## [Provided entries]
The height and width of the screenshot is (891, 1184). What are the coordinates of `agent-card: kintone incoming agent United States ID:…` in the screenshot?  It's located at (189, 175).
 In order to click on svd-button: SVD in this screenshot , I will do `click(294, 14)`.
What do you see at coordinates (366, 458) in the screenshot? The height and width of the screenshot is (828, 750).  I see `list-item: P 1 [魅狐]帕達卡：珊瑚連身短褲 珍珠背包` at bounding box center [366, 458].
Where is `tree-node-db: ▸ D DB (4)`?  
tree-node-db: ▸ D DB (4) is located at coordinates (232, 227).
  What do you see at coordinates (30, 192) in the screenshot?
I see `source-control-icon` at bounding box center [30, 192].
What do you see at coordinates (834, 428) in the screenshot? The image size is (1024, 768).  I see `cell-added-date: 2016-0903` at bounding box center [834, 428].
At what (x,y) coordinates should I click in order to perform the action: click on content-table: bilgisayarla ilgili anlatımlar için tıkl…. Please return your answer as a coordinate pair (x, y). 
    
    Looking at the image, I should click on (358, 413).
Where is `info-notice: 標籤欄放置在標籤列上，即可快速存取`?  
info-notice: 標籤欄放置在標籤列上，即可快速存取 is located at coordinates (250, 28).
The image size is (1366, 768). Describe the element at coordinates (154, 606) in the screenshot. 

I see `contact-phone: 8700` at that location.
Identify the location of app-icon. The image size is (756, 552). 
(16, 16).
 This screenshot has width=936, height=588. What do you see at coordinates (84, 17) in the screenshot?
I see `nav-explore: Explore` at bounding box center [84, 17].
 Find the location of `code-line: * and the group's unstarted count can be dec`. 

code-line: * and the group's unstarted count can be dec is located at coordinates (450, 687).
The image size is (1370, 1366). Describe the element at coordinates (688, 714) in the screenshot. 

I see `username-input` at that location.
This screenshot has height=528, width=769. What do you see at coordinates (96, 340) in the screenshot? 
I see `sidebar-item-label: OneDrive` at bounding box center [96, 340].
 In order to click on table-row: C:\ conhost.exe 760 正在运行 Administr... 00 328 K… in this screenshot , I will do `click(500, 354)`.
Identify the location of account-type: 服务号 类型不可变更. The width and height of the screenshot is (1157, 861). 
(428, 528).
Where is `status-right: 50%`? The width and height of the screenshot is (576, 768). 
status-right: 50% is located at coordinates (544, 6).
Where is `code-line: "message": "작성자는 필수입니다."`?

## [Exercise instructions]
Copy the listing above, swapping each "The image size is" for "The screenshot size is" and keeping everything else the same.

## [Written answer]
The height and width of the screenshot is (891, 1184). What are the coordinates of `agent-card: kintone incoming agent United States ID:…` in the screenshot?  It's located at (189, 175).
 In order to click on svd-button: SVD in this screenshot , I will do `click(294, 14)`.
What do you see at coordinates (366, 458) in the screenshot? The height and width of the screenshot is (828, 750).  I see `list-item: P 1 [魅狐]帕達卡：珊瑚連身短褲 珍珠背包` at bounding box center [366, 458].
Where is `tree-node-db: ▸ D DB (4)`?  
tree-node-db: ▸ D DB (4) is located at coordinates (232, 227).
  What do you see at coordinates (30, 192) in the screenshot?
I see `source-control-icon` at bounding box center [30, 192].
What do you see at coordinates (834, 428) in the screenshot? The screenshot size is (1024, 768).  I see `cell-added-date: 2016-0903` at bounding box center [834, 428].
At what (x,y) coordinates should I click in order to perform the action: click on content-table: bilgisayarla ilgili anlatımlar için tıkl…. Please return your answer as a coordinate pair (x, y). 
    
    Looking at the image, I should click on (358, 413).
Where is `info-notice: 標籤欄放置在標籤列上，即可快速存取`?  
info-notice: 標籤欄放置在標籤列上，即可快速存取 is located at coordinates (250, 28).
The screenshot size is (1366, 768). Describe the element at coordinates (154, 606) in the screenshot. 

I see `contact-phone: 8700` at that location.
Identify the location of app-icon. The screenshot size is (756, 552). 
(16, 16).
 This screenshot has width=936, height=588. What do you see at coordinates (84, 17) in the screenshot?
I see `nav-explore: Explore` at bounding box center [84, 17].
 Find the location of `code-line: * and the group's unstarted count can be dec`. 

code-line: * and the group's unstarted count can be dec is located at coordinates (450, 687).
The screenshot size is (1370, 1366). Describe the element at coordinates (688, 714) in the screenshot. 

I see `username-input` at that location.
This screenshot has height=528, width=769. What do you see at coordinates (96, 340) in the screenshot? 
I see `sidebar-item-label: OneDrive` at bounding box center [96, 340].
 In order to click on table-row: C:\ conhost.exe 760 正在运行 Administr... 00 328 K… in this screenshot , I will do `click(500, 354)`.
Identify the location of account-type: 服务号 类型不可变更. The width and height of the screenshot is (1157, 861). 
(428, 528).
Where is `status-right: 50%`? The width and height of the screenshot is (576, 768). 
status-right: 50% is located at coordinates (544, 6).
Where is `code-line: "message": "작성자는 필수입니다."`?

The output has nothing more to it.